─── MATERIAL FOR THE TASK ───
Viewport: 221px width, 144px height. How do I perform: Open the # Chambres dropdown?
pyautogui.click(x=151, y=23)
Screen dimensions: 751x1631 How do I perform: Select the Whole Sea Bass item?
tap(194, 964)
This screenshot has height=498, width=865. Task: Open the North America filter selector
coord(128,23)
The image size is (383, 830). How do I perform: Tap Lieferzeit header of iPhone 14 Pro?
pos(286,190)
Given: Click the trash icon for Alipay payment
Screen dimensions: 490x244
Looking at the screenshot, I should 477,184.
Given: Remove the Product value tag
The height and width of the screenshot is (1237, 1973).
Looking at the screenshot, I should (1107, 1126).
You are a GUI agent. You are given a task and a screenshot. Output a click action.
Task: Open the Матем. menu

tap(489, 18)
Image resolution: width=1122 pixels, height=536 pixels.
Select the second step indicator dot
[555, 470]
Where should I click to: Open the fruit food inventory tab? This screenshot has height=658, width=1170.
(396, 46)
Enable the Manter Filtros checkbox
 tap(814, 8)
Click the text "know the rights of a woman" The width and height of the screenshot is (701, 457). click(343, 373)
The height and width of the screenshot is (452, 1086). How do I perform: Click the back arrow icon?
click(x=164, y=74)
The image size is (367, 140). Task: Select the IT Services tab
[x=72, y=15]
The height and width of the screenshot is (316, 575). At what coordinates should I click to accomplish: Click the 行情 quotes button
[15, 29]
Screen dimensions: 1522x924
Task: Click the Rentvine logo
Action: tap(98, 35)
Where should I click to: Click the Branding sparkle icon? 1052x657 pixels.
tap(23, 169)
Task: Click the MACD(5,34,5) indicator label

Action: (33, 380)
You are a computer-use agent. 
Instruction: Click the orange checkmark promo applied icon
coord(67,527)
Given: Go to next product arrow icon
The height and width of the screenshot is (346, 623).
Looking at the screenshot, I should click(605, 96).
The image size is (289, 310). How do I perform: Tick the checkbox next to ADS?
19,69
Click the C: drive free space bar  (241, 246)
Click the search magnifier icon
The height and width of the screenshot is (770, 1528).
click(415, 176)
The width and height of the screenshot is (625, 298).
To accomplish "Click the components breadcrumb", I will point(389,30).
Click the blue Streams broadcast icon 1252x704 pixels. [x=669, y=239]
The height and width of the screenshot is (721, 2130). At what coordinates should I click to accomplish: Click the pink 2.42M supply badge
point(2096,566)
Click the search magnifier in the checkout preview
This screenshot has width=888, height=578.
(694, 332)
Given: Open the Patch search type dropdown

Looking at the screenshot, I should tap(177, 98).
───
→ **GIVEN REQUEST**
Reproduce everything in the records above, from the line containing "Task: Click the MACD(5,34,5) indicator label" down to the final line of the records, leaving each line unchanged.

→ **EXERCISE OUTPUT**
Task: Click the MACD(5,34,5) indicator label

Action: (33, 380)
You are a computer-use agent. 
Instruction: Click the orange checkmark promo applied icon
coord(67,527)
Given: Go to next product arrow icon
The height and width of the screenshot is (346, 623).
Looking at the screenshot, I should click(605, 96).
The image size is (289, 310). How do I perform: Tick the checkbox next to ADS?
19,69
Click the C: drive free space bar  (241, 246)
Click the search magnifier icon
The height and width of the screenshot is (770, 1528).
click(415, 176)
The width and height of the screenshot is (625, 298).
To accomplish "Click the components breadcrumb", I will point(389,30).
Click the blue Streams broadcast icon 1252x704 pixels. [x=669, y=239]
The height and width of the screenshot is (721, 2130). At what coordinates should I click to accomplish: Click the pink 2.42M supply badge
point(2096,566)
Click the search magnifier in the checkout preview
This screenshot has width=888, height=578.
(694, 332)
Given: Open the Patch search type dropdown

Looking at the screenshot, I should tap(177, 98).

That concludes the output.